Collected data entries
·····

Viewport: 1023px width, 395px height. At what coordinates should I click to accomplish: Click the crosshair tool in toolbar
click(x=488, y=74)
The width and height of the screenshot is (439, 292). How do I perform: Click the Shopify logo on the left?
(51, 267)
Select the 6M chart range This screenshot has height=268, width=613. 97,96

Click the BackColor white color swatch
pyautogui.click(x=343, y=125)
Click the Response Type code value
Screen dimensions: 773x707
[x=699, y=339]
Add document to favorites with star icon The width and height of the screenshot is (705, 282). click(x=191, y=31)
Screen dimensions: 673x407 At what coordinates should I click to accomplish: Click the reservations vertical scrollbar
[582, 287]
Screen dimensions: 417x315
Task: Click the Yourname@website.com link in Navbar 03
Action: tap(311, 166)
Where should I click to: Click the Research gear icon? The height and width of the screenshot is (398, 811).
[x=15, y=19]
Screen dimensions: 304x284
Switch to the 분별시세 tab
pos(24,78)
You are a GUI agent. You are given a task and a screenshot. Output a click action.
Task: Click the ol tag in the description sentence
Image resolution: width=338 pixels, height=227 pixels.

·····

_Work required_
Repeat only what runs from the line holding "Screen dimensions: 773x707" to the end of the data, keeping every line exactly as written, first and last included.

_Solution for this task_
Screen dimensions: 773x707
[x=699, y=339]
Add document to favorites with star icon The width and height of the screenshot is (705, 282). click(x=191, y=31)
Screen dimensions: 673x407 At what coordinates should I click to accomplish: Click the reservations vertical scrollbar
[582, 287]
Screen dimensions: 417x315
Task: Click the Yourname@website.com link in Navbar 03
Action: tap(311, 166)
Where should I click to: Click the Research gear icon? The height and width of the screenshot is (398, 811).
[x=15, y=19]
Screen dimensions: 304x284
Switch to the 분별시세 tab
pos(24,78)
You are a GUI agent. You are given a task and a screenshot. Output a click action.
Task: Click the ol tag in the description sentence
Image resolution: width=338 pixels, height=227 pixels.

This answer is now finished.